La dégradation de nos conditions de travail depuis plusieurs années, la perte de considération pour le monde de la recherche et l’extrême focalisation gouvernementale sur le volet innovations et transferts technologiques vers l’industrie qui ne représente qu’une
partie mineure du rôle de la recherche, s’accentue aujourd’hui par le passage en force de la LPR sans concertation avec les acteurs de la recherche. Après avoir affronté plusieurs mois de mobilisation intense du secteur (268 labos mobilisés, 700 directeurs et directrices de laboratoires et des milliers de manifestant le 5 mars 2020) avant la crise de la Covid-19, le gouvernement fournit le texte de 220 pages le dimanche 7 juin aux élus des instances du personnel, pour une « discussion » les 12, 17 et 22 Juin, avant présentation en conseils des ministres le 8 juillet.
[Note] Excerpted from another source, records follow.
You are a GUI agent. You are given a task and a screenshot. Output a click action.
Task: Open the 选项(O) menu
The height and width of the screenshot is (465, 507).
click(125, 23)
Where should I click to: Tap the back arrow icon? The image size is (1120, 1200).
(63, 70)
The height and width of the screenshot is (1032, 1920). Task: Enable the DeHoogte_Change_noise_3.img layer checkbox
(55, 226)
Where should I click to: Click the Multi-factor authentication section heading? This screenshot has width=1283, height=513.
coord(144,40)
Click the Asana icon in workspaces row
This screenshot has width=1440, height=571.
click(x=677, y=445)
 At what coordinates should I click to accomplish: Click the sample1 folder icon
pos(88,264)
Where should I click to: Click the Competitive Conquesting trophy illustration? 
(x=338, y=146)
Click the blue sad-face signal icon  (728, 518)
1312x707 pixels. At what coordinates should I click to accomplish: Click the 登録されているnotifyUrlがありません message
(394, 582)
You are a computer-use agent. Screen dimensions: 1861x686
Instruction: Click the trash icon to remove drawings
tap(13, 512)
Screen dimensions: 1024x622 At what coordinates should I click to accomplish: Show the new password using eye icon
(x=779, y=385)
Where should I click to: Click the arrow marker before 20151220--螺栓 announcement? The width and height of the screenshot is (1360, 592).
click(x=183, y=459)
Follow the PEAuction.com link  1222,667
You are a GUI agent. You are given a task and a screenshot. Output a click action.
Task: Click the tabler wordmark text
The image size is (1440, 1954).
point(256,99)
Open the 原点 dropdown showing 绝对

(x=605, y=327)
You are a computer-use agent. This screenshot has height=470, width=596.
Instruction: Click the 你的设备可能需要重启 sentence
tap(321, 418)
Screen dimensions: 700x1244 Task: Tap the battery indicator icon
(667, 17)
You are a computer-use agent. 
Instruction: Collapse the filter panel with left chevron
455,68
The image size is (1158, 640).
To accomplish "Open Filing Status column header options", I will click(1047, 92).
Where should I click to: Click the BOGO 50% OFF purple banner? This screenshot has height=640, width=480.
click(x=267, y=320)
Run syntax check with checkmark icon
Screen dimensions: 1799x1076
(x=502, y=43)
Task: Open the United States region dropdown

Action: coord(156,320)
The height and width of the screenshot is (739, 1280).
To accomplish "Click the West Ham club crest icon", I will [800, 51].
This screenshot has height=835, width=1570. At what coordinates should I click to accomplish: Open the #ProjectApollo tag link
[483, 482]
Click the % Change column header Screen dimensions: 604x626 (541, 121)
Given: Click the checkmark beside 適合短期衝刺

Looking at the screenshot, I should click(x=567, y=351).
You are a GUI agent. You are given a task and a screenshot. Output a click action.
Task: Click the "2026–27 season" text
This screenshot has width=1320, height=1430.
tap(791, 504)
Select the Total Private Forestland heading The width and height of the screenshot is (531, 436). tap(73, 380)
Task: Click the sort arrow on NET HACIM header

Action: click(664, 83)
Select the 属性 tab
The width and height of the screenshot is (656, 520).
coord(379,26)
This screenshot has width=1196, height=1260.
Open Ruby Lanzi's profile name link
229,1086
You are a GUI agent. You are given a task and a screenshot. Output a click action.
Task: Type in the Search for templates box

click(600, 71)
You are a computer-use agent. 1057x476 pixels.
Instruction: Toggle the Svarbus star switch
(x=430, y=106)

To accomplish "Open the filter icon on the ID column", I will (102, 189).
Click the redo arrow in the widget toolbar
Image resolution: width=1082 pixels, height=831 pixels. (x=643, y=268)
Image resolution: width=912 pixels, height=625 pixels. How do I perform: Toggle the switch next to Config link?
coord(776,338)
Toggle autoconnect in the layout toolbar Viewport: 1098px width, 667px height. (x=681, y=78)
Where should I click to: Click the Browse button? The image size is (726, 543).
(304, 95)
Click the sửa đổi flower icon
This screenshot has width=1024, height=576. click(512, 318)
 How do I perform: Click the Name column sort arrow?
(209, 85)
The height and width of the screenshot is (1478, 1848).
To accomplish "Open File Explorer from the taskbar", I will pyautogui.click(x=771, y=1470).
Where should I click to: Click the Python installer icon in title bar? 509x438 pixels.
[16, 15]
Par ailleurs, une partie de la LPR sera appliquée par voie d’ordonnance.
Les problèmes rencontrés par les milieux hospitaliers n’ont trouvé écho – temporairement – dans notre société que lorsque nous avons dû faire face à la pandémie. Pourtant les conséquences de l’érosion de la biodiversité et du dérèglement climatique vont nous frapper plus durement et plus sûrement que l’épisode Covid-19. Il sera peut-être trop tard pour demander l’avis des scientifiques, si ceux-ci ont disparu de l’écosystème et qu’il ne reste que, comme dans la Hongrie voulue par Viktor Orbán, l’innovation et la technologie. L’épisode Covid-19 aurait pu nous enseigner que les prétendues “nécessités” économiques sont bien fragiles lorsqu’elles se confrontent au réel par le biais de phénomènes naturels, d’origine anthropique ou non. Notre gouvernement ne semble pas mettre cette expérience à profit.
Nous demandons la suspension de la LPR et la tenue d’états généraux de la recherche en vraie concertation et impliquant très largement celles et ceux qui font la recherche publique d’aujourd’hui dans les laboratoires et les établissements. Nous demandons que, à l’instar de la convention citoyenne pour le climat, les conclusions de ces états généraux soient réellement prises en compte par les pouvoirs publics.